Altro elemento significativo è il Bid Only, ovvero la possibilità concessa all'emittente di posizionarsi in solo acquisto su determinati prodotti, il che rende più difficile per l'investitore la possibilità di uscita a prezzi "premianti".
Il tema delicato è che il ricorso da parte delle emittenti al Bid Only, nonché all’allargamento dello spread denaro/lettera, tende ad aumentare su prodotti in sofferenza, rendendo, per l'investitore coinvolto, ancora più dolorosa la potenziale uscita.
Ho sviluppato una analisi per emittente su questi due driver, che vanno necessariamente considerati congiuntamente: è infatti generalmente preferibile per l'investitore vedere un prodotto con uno spread elevato ma con lo specialista ancora presente in bid & ask, piuttosto che un ricorso eccessivo alla pratica del bid only.
Per l'analisi mi sono avvalso del database di CEDLab (dati al 26 novembre 2022), da cui ho estratto dapprima tutti i certificati a capitale condizionatamente protetto in quotazione, distinguendo quelli regolarmente quotati in bid & ask da quelli finiti in bid only (Fig.1), e poi focalizzandomi sui certificati in bid only, ancora quotati, emessi negli ultimi quattro anni (Fig.2)
Dai grafici si evince che troviamo, apprezzabilmente, emittenti con percentuali bassissime di prodotti in bid only, mentre altre che ne fanno un ricorso quasi sistematico. Per correttezza, va sottolineato che emittenti giunte da poco sul mercato hanno spesso un numero di prodotti in bid only più basso rispetto ai competitors, non necessariamente per "comportamento virtuoso”, ma per minore longevità sul mercato.
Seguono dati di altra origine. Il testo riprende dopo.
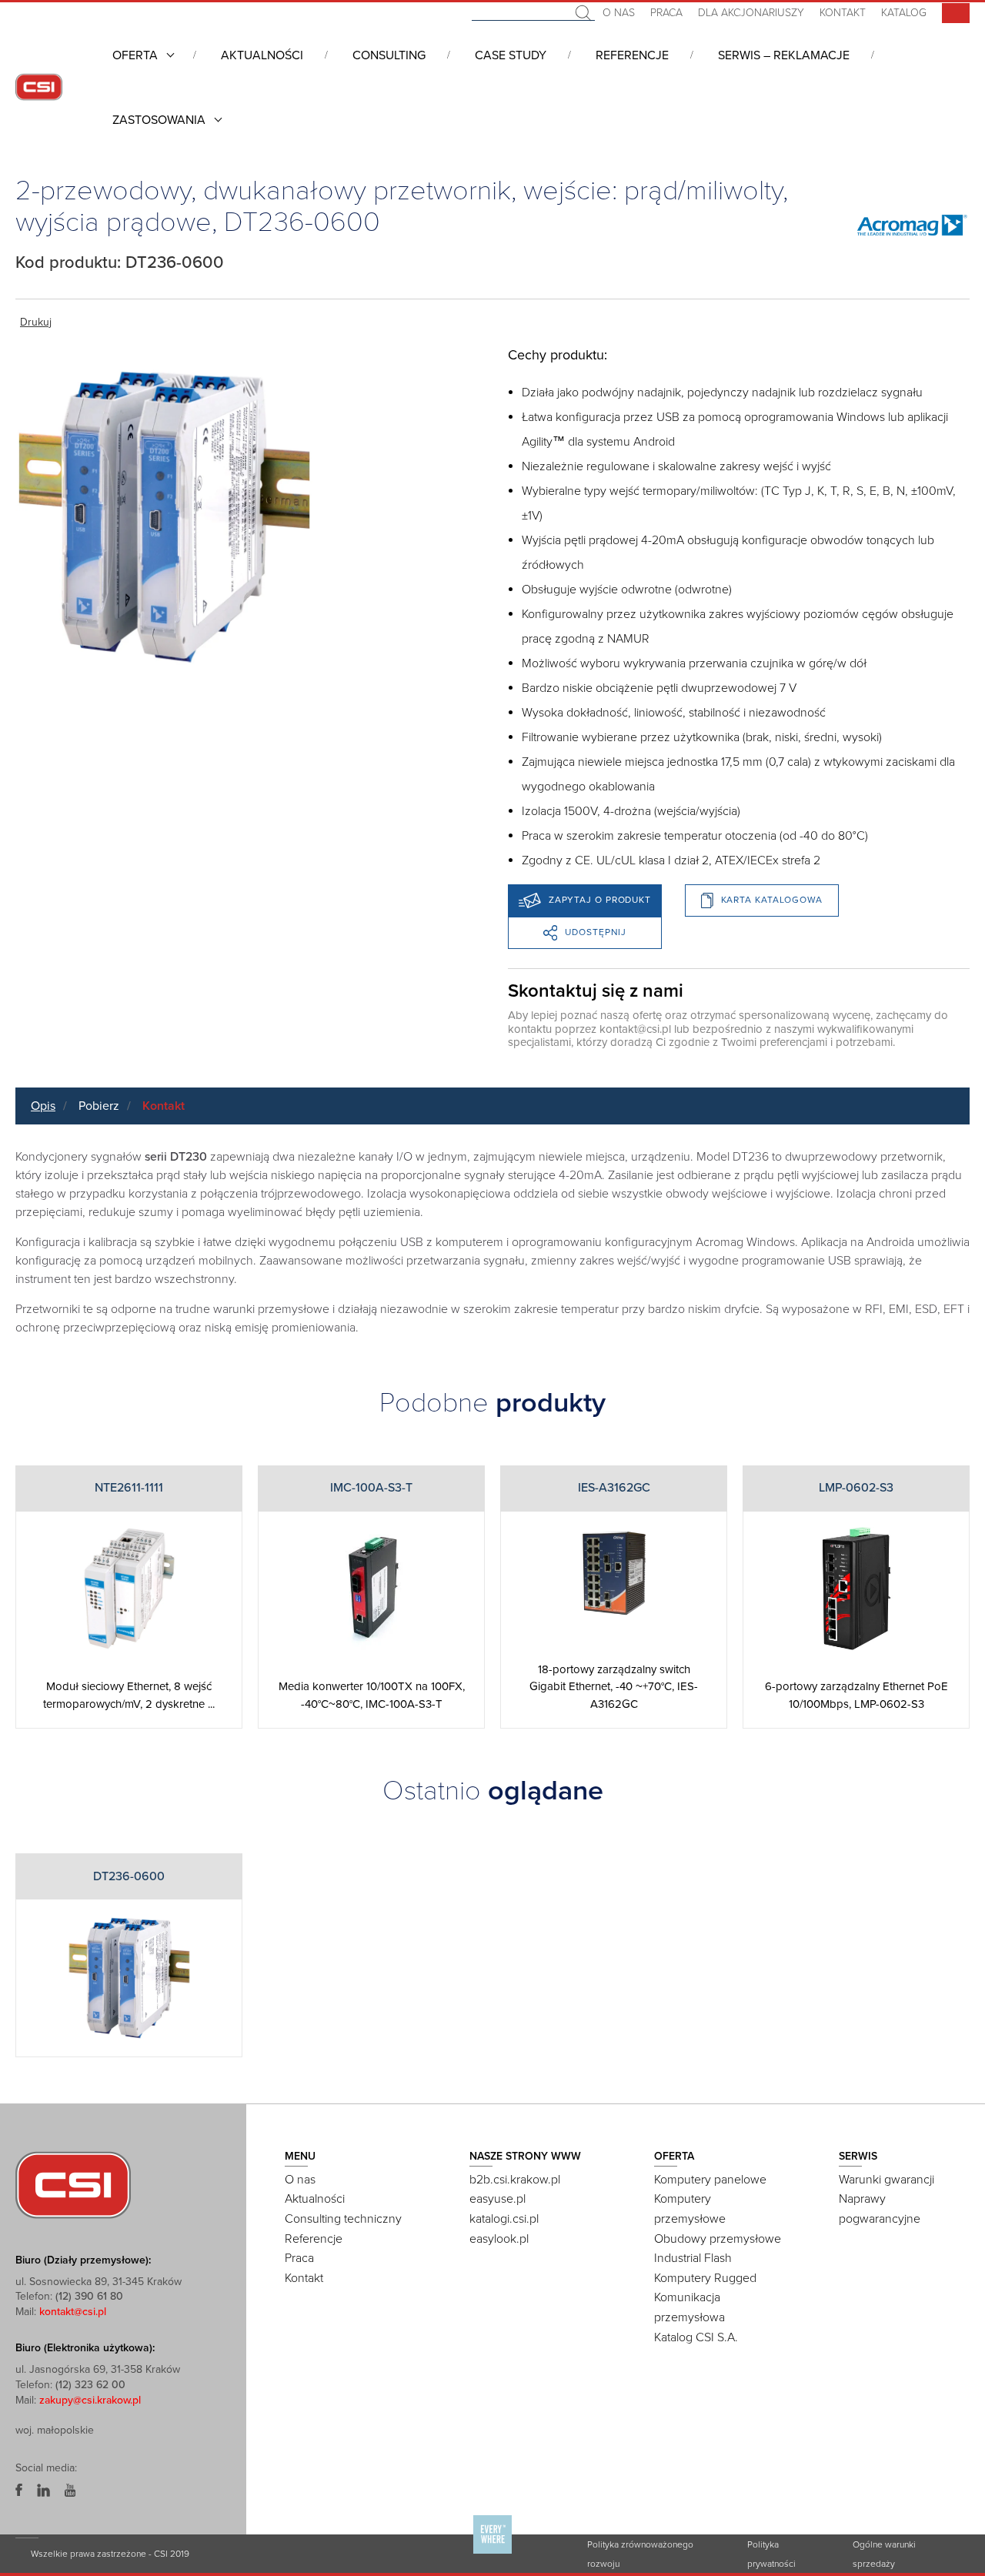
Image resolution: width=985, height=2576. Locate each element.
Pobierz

Sono quindi passato a valutare lo spread applicato nei certificati “in sofferenza”, intendendo quelli, al momento, con prezzo compreso tra 50% e 80% del nominale.
Ho esposto graficamente le medie degli spread applicati da ogni emittente ai certificati non in bid only, raggruppati in due fasce di prezzo: tra 50% e 70% (Fig. 3) e tra 70% e 80% (Fig. 4), per distinguere due diversi livelli di “sofferenza”.
Ho affiancato una analisi con grafici a scatole (Figure 5 e 6) per superare il limite dell’uso della media, eccessivamente sintetica: in questi grafici è, infatti, maggiormente apprezzabile la distribuzione degli spread applicati da ciascun emittente.
Per confronto, ho aggiunto (Figure 7 e 8) anche i grafici gli spread applicati ai certificati “in pre-sofferenza”, intendendo quelli con prezzo compreso tra 80% e 90% del prezzo di emissione.
Con prezzi superiori al 90% si rientra nelle condizioni standard e possiamo considerare gli spread, nella quasi totalità dei casi, nell’intorno di un punto percentuale.